Member of Parliament for Munshiganj-3
- In office 30 January 2024 – 6 August 2024
- Preceded by: Mrinal Kanti Das

Personal details
- Born: 11 March 1971 (age 55) Munshiganj, East Pakistan, Pakistan
- Party: Bangladesh Awami League
- Spouse: Chowdhury Faria Afrin
- Parents: Mohammad Mohiuddin (father); Begum Fazilatun Nessa (mother);
- Occupation: Politician

= Mohammad Faisal Biplob =

Bangladeshi politician

Mohammad Faisal Biplob (born 11 March 1971) is a Bangladeshi politician.

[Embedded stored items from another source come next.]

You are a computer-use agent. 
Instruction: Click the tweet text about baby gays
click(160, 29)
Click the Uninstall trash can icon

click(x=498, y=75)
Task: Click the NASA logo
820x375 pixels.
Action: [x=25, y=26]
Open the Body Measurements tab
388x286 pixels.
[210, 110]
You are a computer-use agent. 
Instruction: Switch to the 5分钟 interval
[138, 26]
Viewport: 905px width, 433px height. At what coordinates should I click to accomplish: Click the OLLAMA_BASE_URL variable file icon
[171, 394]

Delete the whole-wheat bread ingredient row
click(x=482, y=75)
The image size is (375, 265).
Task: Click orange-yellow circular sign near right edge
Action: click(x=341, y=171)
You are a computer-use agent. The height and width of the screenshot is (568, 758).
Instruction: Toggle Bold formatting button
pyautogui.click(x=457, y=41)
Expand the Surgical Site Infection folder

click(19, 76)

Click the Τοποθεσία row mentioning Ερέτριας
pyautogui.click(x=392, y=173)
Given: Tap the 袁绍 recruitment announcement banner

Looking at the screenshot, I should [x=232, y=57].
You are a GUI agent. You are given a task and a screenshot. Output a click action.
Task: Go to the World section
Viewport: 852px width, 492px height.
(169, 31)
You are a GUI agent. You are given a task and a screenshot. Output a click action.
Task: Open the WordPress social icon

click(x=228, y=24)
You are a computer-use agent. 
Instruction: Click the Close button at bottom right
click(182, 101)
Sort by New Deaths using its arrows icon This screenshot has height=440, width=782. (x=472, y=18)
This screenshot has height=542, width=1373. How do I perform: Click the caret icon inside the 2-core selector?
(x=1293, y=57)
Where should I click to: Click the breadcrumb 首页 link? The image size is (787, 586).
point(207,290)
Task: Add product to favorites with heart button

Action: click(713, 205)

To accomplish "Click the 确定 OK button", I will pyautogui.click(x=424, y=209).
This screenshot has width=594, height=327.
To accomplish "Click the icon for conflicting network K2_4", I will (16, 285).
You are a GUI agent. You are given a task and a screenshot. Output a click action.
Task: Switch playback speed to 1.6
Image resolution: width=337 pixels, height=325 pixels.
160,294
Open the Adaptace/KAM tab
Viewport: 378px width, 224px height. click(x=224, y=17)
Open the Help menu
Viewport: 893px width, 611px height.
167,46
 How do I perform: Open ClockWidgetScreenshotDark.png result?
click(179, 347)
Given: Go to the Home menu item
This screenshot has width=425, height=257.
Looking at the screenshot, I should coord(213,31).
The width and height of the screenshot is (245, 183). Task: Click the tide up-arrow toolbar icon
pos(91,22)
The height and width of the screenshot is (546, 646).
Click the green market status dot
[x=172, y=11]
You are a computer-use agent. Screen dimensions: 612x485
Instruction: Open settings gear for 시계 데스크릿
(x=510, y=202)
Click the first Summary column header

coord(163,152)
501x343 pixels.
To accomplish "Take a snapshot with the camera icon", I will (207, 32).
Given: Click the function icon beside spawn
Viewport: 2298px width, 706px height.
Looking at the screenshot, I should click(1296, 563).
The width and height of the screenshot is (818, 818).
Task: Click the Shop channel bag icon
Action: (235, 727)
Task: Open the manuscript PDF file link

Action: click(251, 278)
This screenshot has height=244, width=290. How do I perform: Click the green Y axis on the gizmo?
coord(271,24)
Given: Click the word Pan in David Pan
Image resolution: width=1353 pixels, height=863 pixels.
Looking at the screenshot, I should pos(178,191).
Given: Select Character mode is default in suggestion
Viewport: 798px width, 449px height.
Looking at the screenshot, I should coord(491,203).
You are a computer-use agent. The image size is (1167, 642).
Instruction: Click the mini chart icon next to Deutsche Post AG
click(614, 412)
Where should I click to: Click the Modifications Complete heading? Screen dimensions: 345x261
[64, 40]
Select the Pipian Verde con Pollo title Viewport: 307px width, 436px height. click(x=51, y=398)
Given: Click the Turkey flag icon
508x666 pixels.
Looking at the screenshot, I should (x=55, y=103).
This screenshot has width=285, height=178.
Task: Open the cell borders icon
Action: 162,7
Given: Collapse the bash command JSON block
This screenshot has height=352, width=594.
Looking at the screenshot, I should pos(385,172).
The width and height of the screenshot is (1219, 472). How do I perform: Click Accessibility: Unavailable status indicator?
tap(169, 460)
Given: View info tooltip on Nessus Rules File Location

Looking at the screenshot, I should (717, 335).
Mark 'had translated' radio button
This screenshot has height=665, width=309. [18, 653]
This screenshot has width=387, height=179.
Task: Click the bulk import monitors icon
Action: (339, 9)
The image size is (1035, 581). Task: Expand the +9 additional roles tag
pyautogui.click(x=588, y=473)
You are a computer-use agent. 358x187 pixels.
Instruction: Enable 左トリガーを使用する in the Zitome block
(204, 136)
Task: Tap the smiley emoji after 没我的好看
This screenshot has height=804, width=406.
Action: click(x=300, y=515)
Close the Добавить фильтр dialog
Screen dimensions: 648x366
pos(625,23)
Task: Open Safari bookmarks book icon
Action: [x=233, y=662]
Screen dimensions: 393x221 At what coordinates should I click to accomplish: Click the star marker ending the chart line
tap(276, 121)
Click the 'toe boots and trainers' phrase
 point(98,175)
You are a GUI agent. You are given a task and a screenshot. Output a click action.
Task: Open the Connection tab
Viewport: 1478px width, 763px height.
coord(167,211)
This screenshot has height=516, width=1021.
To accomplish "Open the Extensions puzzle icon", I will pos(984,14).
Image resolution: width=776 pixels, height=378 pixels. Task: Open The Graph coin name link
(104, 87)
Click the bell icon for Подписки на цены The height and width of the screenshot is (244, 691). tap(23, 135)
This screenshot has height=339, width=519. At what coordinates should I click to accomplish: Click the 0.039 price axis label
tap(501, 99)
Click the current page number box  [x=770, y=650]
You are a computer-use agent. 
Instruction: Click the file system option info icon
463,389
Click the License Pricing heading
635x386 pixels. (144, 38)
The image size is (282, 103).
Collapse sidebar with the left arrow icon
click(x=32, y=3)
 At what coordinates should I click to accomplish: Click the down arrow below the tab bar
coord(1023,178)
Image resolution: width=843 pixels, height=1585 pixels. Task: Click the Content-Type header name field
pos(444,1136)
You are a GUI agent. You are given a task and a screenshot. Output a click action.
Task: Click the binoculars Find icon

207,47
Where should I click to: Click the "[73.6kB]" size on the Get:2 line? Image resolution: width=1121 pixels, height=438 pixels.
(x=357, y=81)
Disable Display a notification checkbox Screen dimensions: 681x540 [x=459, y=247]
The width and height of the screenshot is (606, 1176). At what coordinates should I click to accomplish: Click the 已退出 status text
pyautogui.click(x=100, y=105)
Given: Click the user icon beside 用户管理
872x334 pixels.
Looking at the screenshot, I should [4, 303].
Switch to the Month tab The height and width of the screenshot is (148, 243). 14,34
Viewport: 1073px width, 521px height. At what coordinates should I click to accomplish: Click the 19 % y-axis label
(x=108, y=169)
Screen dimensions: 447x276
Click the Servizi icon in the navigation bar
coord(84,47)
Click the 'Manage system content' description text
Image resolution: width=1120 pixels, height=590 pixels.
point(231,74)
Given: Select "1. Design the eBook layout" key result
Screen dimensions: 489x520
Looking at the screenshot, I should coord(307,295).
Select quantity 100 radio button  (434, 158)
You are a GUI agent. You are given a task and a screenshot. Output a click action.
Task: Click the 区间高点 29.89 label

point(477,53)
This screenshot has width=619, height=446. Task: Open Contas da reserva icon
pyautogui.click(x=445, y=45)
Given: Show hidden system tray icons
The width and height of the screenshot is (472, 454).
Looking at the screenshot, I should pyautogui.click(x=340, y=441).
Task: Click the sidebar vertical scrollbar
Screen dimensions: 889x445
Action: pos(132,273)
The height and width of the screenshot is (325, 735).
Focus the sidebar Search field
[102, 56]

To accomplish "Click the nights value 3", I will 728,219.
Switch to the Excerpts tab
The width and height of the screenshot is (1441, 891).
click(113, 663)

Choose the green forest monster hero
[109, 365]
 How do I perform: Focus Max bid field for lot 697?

He is a former Jatiya Sangsad member representing the Munshiganj-3 constituency.

== Early life ==
Mohammad Faisal Biplob was born in Munshiganj. His father, Mohammad Mohiuddin, is the president of the Munshiganj district Awami League and the chairman of the Munshiganj district council. His mother is Begum Fazilatun Nessa. His wife is Chowdhury Faria Afrin, first woman to be elected mayor of Munshiganj.

== Career ==
Biplob was the mayor of Munshiganj municipality. He was nominated as a member of parliament as a candidate of Independent from Munshiganj-3 constituency in 2024 twelfth national parliament election.

Biplob was detained in June 2025 after the fall of the Sheikh Hasina led Awami League government.